__PROVIDED DATA__
%%
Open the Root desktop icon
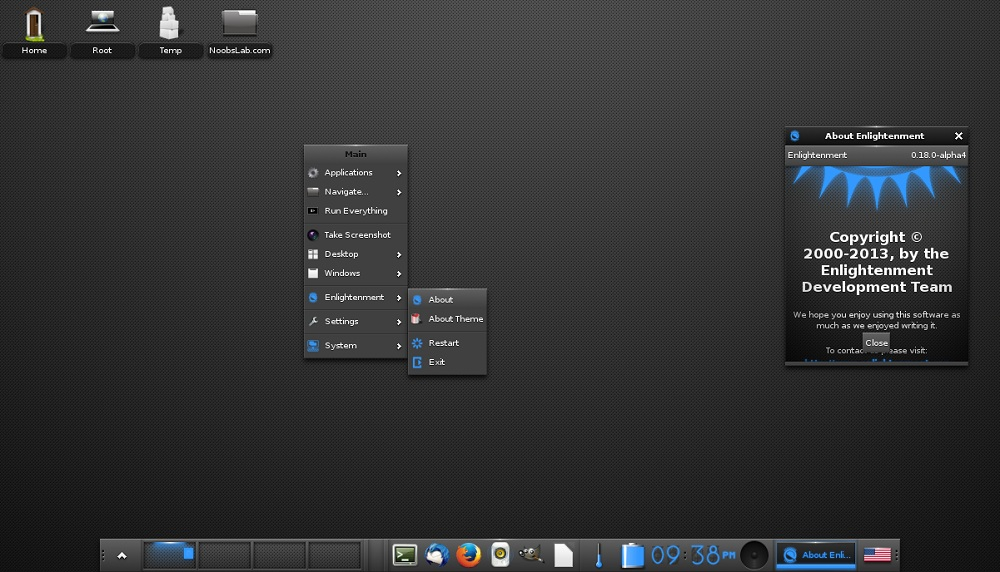Viewport: 1000px width, 572px height. coord(102,24)
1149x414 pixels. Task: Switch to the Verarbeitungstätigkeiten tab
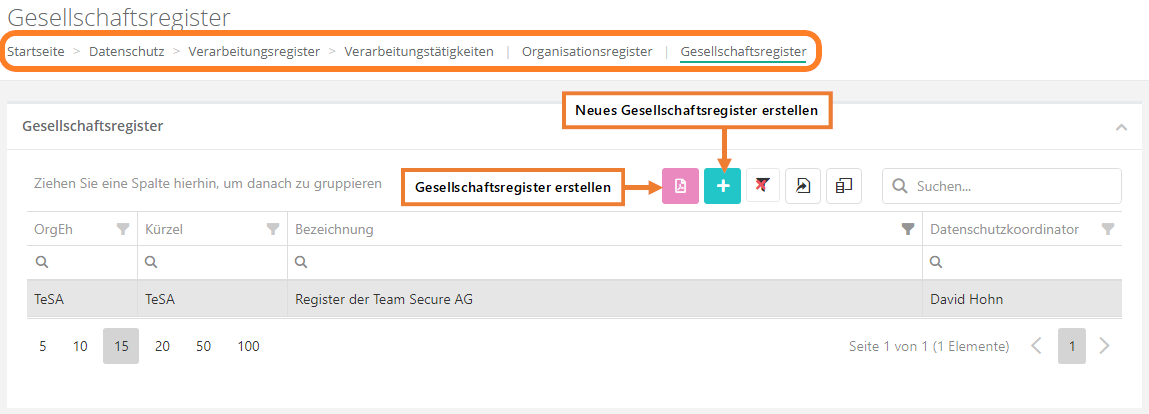coord(419,51)
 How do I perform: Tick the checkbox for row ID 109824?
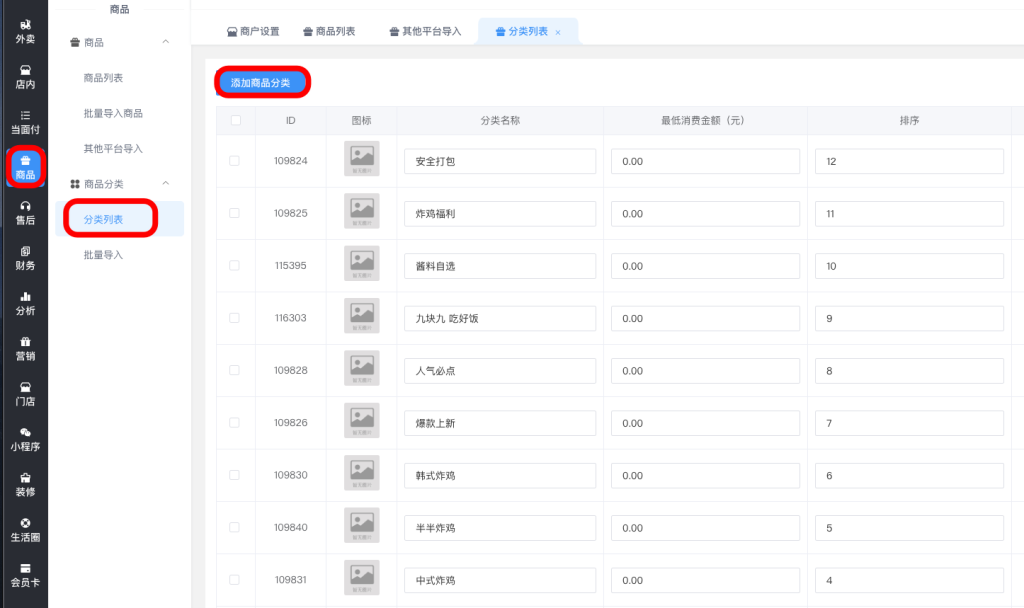pos(235,161)
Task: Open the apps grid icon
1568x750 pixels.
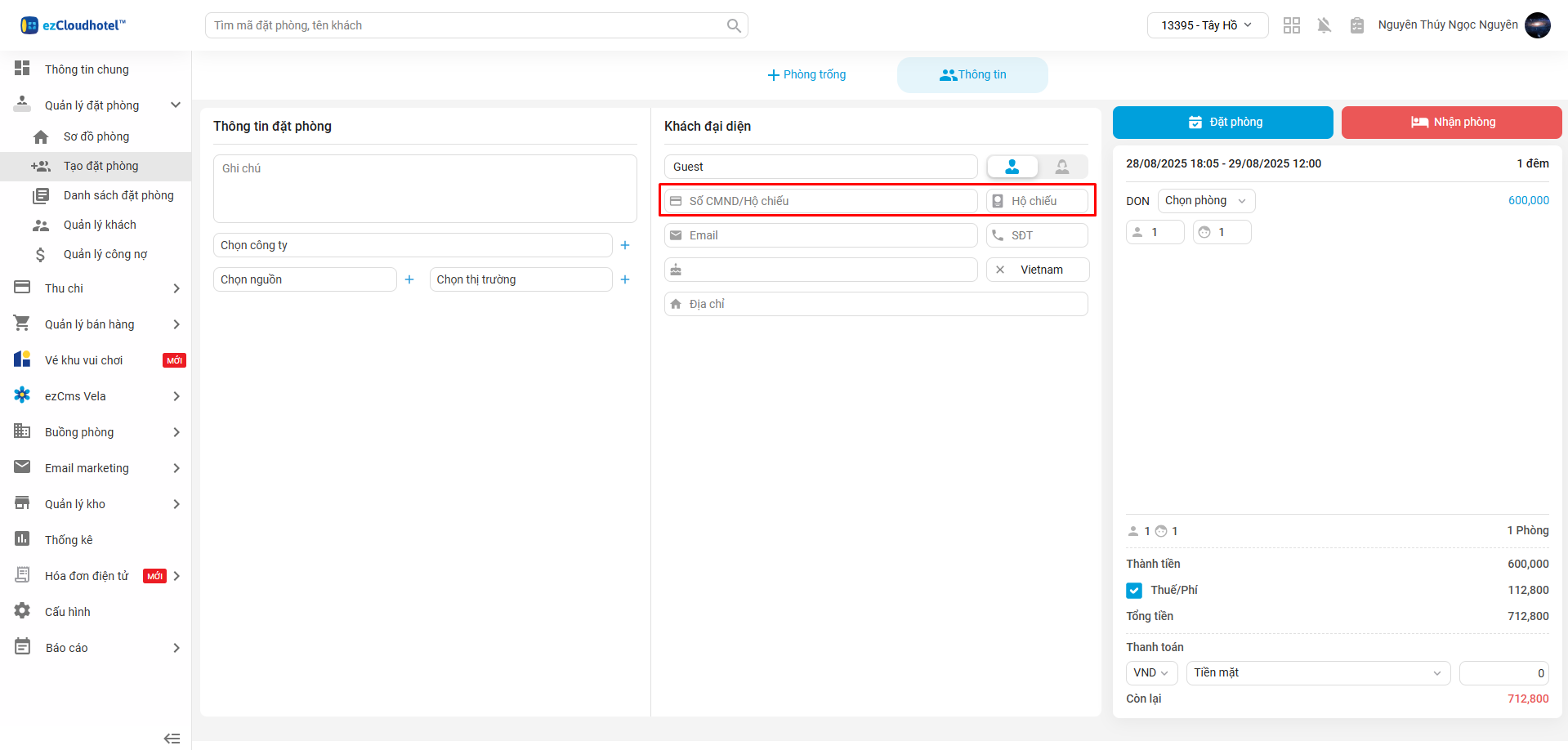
%%
The full listing must come back exactly as written, with its pictures left out.

Open the Root desktop icon
Viewport: 1000px width, 572px height. coord(102,24)
1149x414 pixels. Task: Switch to the Verarbeitungstätigkeiten tab
coord(419,51)
 How do I perform: Tick the checkbox for row ID 109824?
pos(235,161)
Task: Open the apps grid icon
1568x750 pixels.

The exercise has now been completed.